→ Text provided
DISCOVER APRENDE
THE CONTEXT
Nuclear data is the foundation for safe and efficient applications in energy and beyond. The current trends in the development of nuclear technology in the EU is being shaped by:
- Resurgence of Nuclear Start-ups and SMRs: The European nuclear industry is experiencing a renaissance, driven by the emergence of Small Modular Reactors (SMRs) and numerous innovative start-ups integrating digital technologies.
- Strategic Autonomy in Nuclear Fuel: Due to geopolitical concerns, Europe emphasizes nuclear fuel strategic autonomy, aiming for self-sufficiency in nuclear fuel production to enhance energy security.
- Decarbonisation of Hard-to-Abate Sectors: Nuclear energy is seen as crucial to achieving the EU Green Deal and climate mitigation targets by 2030, especially in traditionally challenging sectors like steel, cement, petrochemicals, aluminum, aviation, concrete, shipping, and trucking, collectively responsible for around 30% of global emissions.
- Role of Nuclear Hydrogen: There's significant potential in nuclear hydrogen production, particularly using High-Temperature Gas-cooled Reactors (HTGRs), for decarbonising industries such as steelmaking. HTGRs have already been implemented in some European countries and continue to be developed.
- Circular Economy and Waste Management: Nuclear technology is being explored within the EU’s circular economy strategy, particularly to manage radioactive waste sustainably.
- Nuclear Energy in Space: The EU is evaluating opportunities to become a key player in applying nuclear energy to space exploration and related activities.

→ Actions to take
1. Reproduce the passage on nuclear technology trends in the EU word for word, from "- Nuclear Energy" to "and related activities.".
2. From the passage on nuclear technology trends in the EU, list every hard-to-abate sector named as traditionally challenging to decarbonize.

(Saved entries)
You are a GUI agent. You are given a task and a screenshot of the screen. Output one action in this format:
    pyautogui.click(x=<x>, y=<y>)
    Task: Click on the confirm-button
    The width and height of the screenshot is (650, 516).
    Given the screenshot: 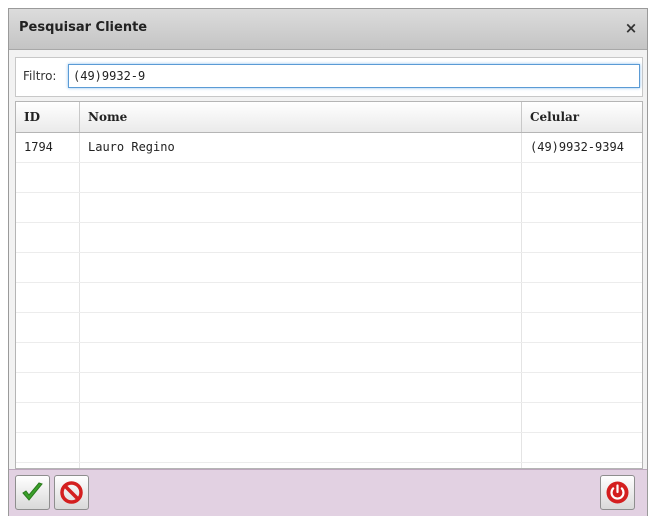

→ Exercise results
1.
- Nuclear Energy in Space: The EU is evaluating opportunities to become a key player in applying nuclear energy to space exploration and related activities.

2.
- steel
- cement
- petrochemicals
- aluminum
- aviation
- concrete
- shipping
- trucking